Each line in the records below, from the one that contains "has height=445, width=824." to the one that contains "Task: Click 购买L2查看十档行情 link", should be reproduced exactly, the first and last included.

───── DATA FOR PROCESSING

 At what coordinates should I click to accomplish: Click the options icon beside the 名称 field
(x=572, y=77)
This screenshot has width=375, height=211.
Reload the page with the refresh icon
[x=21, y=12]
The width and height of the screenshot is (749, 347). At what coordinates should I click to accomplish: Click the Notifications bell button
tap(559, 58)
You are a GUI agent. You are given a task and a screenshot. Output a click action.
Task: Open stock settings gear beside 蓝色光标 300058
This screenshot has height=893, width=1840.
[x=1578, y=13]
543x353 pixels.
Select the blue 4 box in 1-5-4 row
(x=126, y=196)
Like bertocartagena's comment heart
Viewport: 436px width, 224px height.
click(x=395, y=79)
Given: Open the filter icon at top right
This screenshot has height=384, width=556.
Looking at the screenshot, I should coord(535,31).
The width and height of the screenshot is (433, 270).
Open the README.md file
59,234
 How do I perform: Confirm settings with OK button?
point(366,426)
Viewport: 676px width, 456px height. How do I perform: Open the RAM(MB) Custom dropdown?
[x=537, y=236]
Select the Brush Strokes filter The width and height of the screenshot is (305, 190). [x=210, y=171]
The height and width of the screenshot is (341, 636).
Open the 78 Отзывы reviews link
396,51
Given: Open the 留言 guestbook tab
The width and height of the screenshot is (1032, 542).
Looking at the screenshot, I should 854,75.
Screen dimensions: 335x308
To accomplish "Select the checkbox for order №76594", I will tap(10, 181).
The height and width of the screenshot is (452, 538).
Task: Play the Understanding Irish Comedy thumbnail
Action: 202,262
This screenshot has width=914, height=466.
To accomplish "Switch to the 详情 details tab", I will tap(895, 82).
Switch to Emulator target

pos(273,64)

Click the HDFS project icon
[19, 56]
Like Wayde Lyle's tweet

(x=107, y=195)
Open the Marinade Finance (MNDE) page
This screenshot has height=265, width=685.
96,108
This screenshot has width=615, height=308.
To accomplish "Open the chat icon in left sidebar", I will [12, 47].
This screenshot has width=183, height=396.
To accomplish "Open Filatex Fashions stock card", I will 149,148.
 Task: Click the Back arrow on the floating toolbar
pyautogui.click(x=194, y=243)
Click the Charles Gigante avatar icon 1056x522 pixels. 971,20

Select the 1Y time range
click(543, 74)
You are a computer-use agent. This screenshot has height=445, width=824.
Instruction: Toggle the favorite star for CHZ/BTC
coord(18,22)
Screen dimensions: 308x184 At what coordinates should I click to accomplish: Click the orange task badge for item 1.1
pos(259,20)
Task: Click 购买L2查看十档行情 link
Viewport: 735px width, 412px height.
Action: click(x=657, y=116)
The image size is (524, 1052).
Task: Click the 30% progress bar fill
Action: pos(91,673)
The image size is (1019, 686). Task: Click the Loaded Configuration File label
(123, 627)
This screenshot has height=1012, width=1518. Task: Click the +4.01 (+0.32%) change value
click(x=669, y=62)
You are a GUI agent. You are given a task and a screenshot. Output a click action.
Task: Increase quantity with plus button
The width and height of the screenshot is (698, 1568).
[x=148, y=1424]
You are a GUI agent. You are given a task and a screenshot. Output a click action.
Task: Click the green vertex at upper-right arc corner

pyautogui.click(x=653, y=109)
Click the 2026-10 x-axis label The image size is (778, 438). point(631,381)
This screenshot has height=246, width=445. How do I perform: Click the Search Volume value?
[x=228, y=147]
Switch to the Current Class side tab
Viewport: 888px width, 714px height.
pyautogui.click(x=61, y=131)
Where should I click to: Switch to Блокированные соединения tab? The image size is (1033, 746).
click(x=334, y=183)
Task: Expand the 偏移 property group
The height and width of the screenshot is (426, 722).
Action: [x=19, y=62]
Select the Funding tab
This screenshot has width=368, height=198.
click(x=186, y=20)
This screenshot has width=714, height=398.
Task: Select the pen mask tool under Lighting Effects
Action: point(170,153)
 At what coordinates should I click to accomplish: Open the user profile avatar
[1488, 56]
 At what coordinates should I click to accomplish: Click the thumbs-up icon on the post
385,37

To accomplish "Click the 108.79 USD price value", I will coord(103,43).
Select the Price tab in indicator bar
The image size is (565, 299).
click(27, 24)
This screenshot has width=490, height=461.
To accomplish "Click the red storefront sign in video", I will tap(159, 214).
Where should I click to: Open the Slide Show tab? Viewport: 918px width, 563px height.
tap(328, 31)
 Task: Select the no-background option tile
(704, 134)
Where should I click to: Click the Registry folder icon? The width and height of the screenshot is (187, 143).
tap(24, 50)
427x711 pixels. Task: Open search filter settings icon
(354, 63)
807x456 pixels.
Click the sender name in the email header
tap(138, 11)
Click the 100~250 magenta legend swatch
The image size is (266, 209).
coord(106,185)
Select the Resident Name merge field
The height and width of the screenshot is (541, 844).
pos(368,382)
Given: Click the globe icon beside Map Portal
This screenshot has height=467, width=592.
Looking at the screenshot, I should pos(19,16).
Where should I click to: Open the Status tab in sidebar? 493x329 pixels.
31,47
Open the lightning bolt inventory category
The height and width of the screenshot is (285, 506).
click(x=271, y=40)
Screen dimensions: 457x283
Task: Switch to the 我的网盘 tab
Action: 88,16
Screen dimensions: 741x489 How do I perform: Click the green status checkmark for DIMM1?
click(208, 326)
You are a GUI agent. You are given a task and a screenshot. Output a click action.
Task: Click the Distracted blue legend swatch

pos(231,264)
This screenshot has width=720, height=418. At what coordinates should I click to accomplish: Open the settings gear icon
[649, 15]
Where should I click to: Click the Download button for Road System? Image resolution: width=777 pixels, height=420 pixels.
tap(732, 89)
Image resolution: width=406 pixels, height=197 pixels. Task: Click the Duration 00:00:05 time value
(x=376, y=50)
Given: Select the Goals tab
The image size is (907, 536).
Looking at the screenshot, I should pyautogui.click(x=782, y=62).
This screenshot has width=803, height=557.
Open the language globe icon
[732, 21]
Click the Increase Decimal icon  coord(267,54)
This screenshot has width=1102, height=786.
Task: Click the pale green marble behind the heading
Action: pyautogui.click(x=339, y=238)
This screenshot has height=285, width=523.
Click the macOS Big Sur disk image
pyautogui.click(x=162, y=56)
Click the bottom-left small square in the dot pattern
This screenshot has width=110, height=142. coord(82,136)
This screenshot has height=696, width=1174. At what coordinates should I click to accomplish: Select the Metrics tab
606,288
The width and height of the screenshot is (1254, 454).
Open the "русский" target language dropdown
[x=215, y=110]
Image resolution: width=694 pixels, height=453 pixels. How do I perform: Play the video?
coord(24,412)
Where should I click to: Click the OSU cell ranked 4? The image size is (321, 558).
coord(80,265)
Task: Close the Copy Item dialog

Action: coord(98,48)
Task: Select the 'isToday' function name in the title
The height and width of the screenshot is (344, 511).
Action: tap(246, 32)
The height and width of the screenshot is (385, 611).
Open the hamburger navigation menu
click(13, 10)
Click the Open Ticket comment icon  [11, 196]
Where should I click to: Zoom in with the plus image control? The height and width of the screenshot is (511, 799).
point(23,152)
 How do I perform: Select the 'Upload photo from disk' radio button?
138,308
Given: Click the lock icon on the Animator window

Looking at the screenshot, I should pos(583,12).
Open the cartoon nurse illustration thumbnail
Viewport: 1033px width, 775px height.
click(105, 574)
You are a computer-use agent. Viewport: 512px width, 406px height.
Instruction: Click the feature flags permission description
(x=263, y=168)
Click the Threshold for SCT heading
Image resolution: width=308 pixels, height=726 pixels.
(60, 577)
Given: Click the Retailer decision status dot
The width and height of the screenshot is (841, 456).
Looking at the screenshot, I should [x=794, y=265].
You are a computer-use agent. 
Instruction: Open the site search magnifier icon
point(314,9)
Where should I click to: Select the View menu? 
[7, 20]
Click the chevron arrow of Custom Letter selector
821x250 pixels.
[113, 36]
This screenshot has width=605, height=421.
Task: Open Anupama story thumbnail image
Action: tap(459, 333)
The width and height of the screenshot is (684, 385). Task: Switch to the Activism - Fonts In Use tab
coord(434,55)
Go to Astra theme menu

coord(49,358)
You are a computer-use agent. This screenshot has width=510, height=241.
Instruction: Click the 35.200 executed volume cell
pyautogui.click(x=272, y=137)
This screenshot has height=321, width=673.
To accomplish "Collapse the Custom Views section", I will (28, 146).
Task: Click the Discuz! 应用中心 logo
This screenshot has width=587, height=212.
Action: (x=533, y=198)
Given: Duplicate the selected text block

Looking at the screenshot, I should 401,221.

──────────

**ANSWER BOX**
You are a computer-use agent. This screenshot has height=445, width=824.
Instruction: Toggle the favorite star for CHZ/BTC
coord(18,22)
Screen dimensions: 308x184 At what coordinates should I click to accomplish: Click the orange task badge for item 1.1
pos(259,20)
Task: Click 购买L2查看十档行情 link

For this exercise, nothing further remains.